這次我為什麼沒有再打抱不平?是因為我還處在宿醉中嗎?這是個不錯的藉口——我的左側太陽穴疼得像是電鑽在鑽,稍稍偏一下頭都會疼得像是頭顱裡滴入了滷汁。是因為我感覺自己老了,再也沒有了年輕人的銳氣?這也是個不錯的藉口。還有一個藉口也不錯——我不知道那是不是真正的恃強凌弱,或許那個豆腐店小老闆真的做錯了事,而那所謂的恃強者只不過因吃了虧而不依不饒罷了——眾所周知,這個城市的土著是維權意識最強的人類。
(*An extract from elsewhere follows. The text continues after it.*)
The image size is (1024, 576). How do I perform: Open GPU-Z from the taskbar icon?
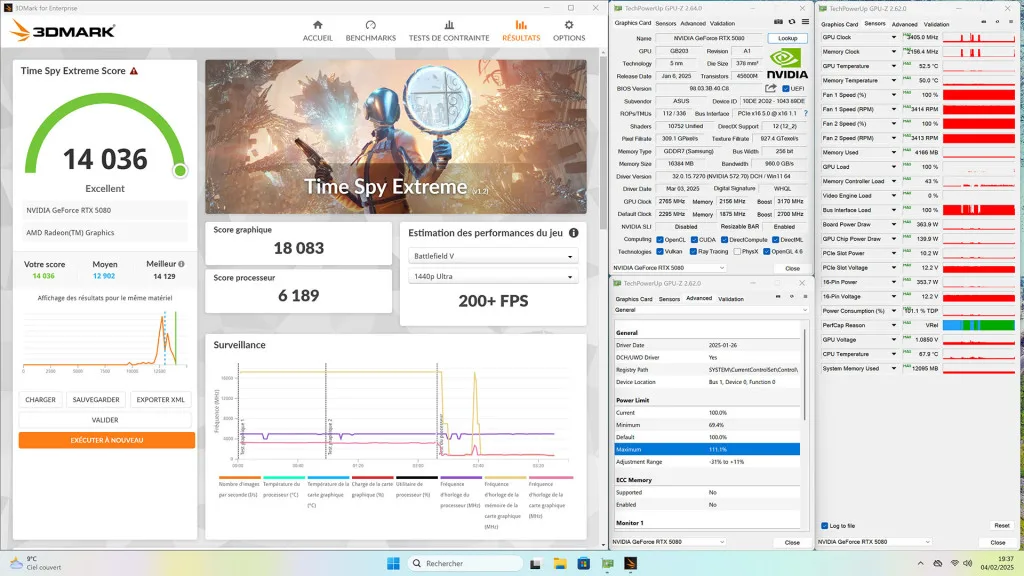coord(607,563)
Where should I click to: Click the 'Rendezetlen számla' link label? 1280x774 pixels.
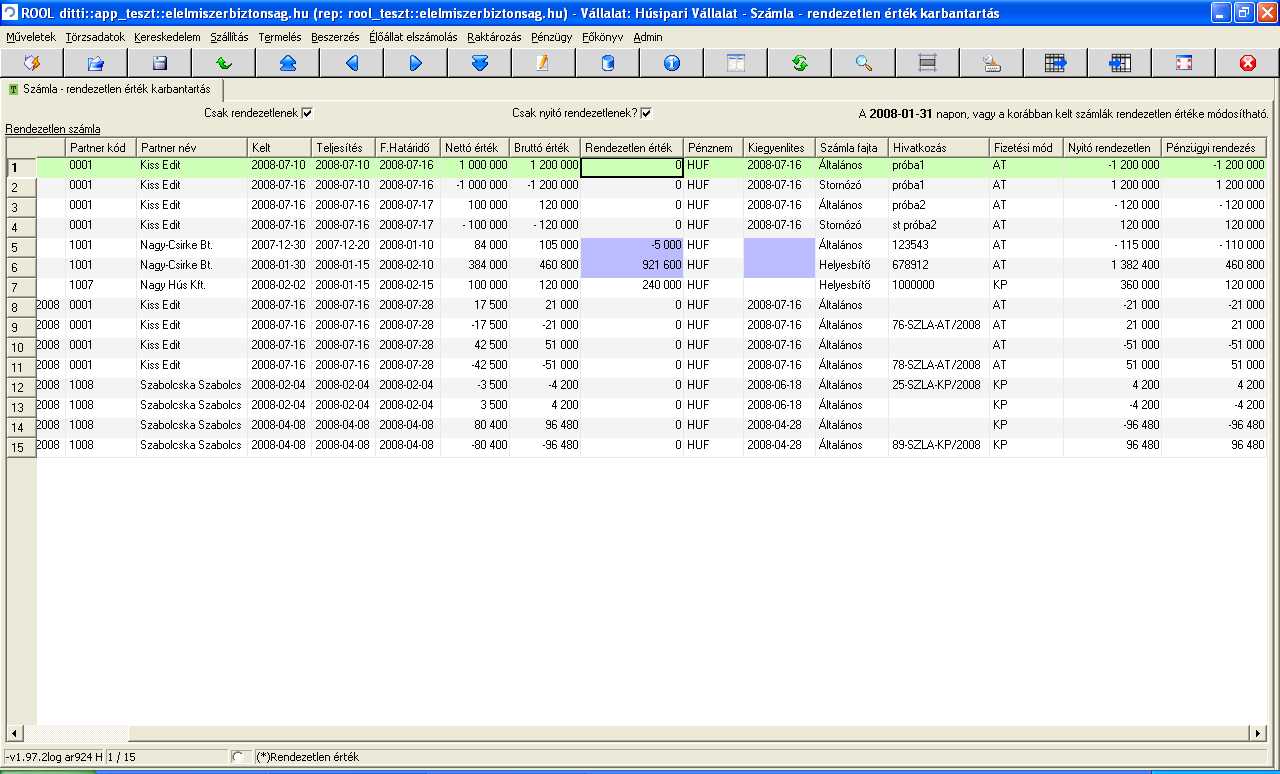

我又轉念一想,不去打抱不平的真正原因或許在於昨晚由蟑螂而引發的生態平衡論:蟑螂必須要消滅,而街市上的昆蟲世界則應該順其自然。無論孰對孰錯,無論誰強誰弱,這種大魚吃小魚的生態鬥爭必須要存在,否則街市如何才能流暢運轉? 電子書 分享網站
第三章 我們就這樣一直聽音樂,聽唰唰的雨聲(5)
我剛開啟公寓門電話就響了,是影片女的來電。
“你好,”電話那頭的聲音很甜美,嬌嫩中又摻了一點點磁性。“我不知道你貴姓,但我想你應該知道我是誰。”
“嗯,我能猜得出來。”我遲疑了一下,“這麼甜美的聲音,卻常常在我的惡夢裡出現。”
她嘎嘎地笑了起來,大大緩合了氣氛。的確,戰爭也需要幽默感。如果非要來一場戰爭不可,為何不讓它來得幽默一點?